TASK BRIEF: Search the records for the line with "This screenshot has height=171, width=312.". Output that line and each line after it, exactly, and stop at the end; omit pictures.
+ + + + +
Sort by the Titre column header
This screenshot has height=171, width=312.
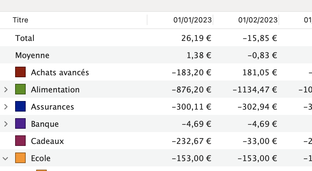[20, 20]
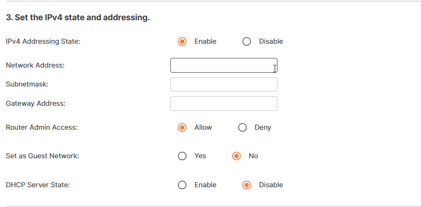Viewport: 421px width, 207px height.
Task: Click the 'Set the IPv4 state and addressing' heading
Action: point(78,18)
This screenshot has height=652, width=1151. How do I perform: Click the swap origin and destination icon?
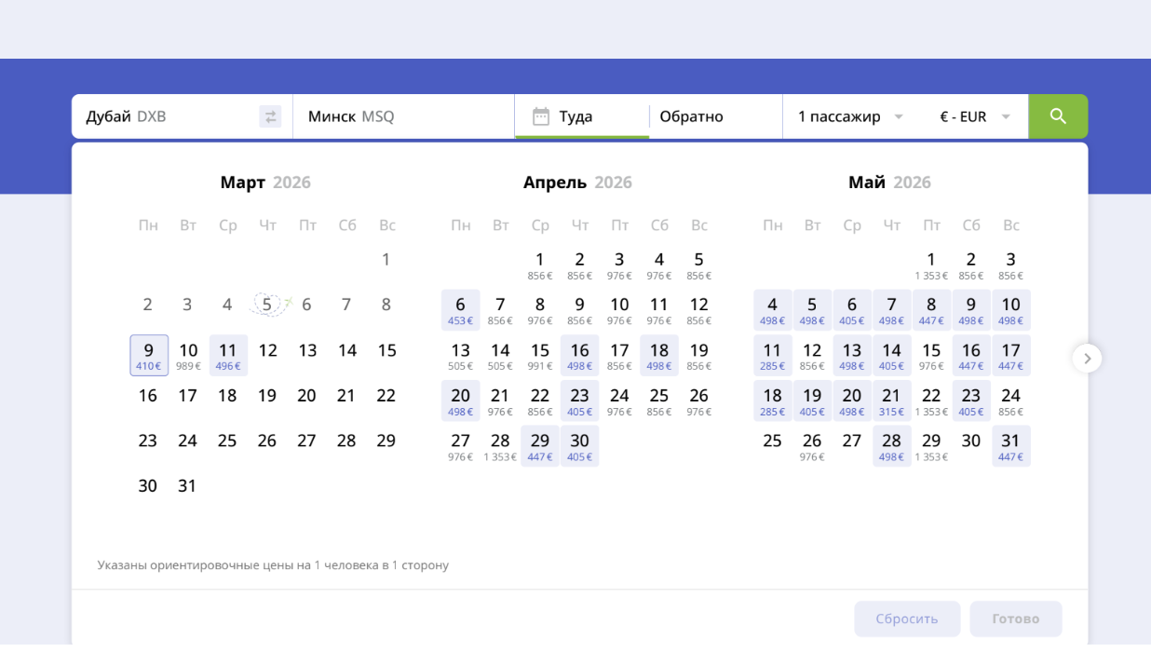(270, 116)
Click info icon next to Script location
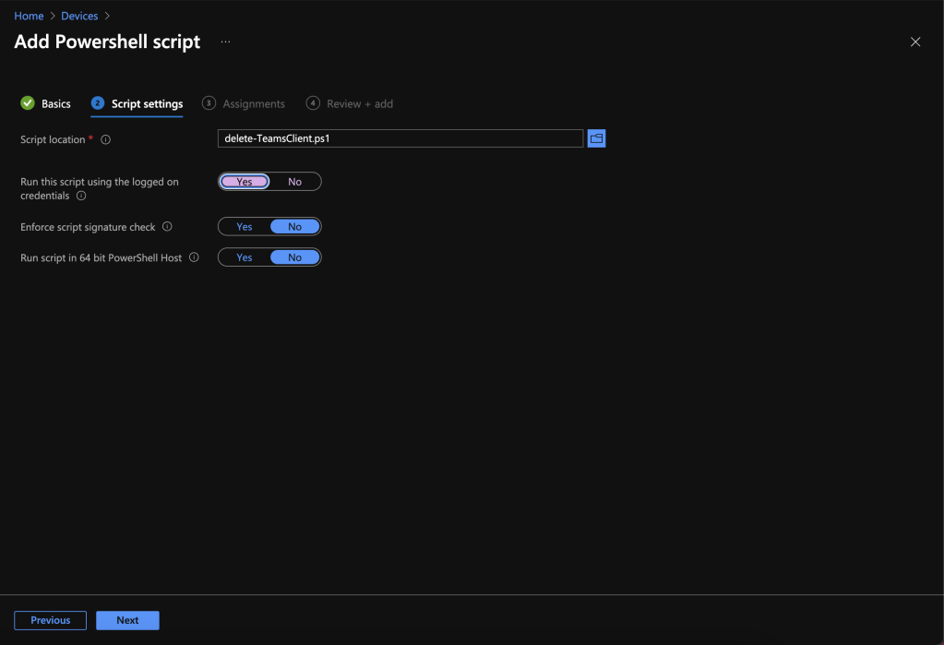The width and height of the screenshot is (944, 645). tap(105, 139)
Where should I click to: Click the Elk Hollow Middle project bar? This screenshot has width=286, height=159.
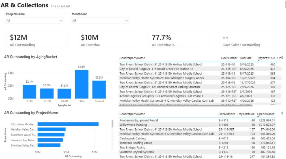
+ + + + +
ANSWER SPACE:
This screenshot has height=171, width=312.
[20, 20]
Viewport: 421px width, 207px height.
Task: Click the 'Set the IPv4 state and addressing' heading
Action: point(78,18)
This screenshot has height=652, width=1151. How do I perform: Click the swap origin and destination icon?
(270, 116)
Click info icon next to Script location
The width and height of the screenshot is (944, 645). tap(105, 139)
Where should I click to: Click the Elk Hollow Middle project bar? This screenshot has width=286, height=159.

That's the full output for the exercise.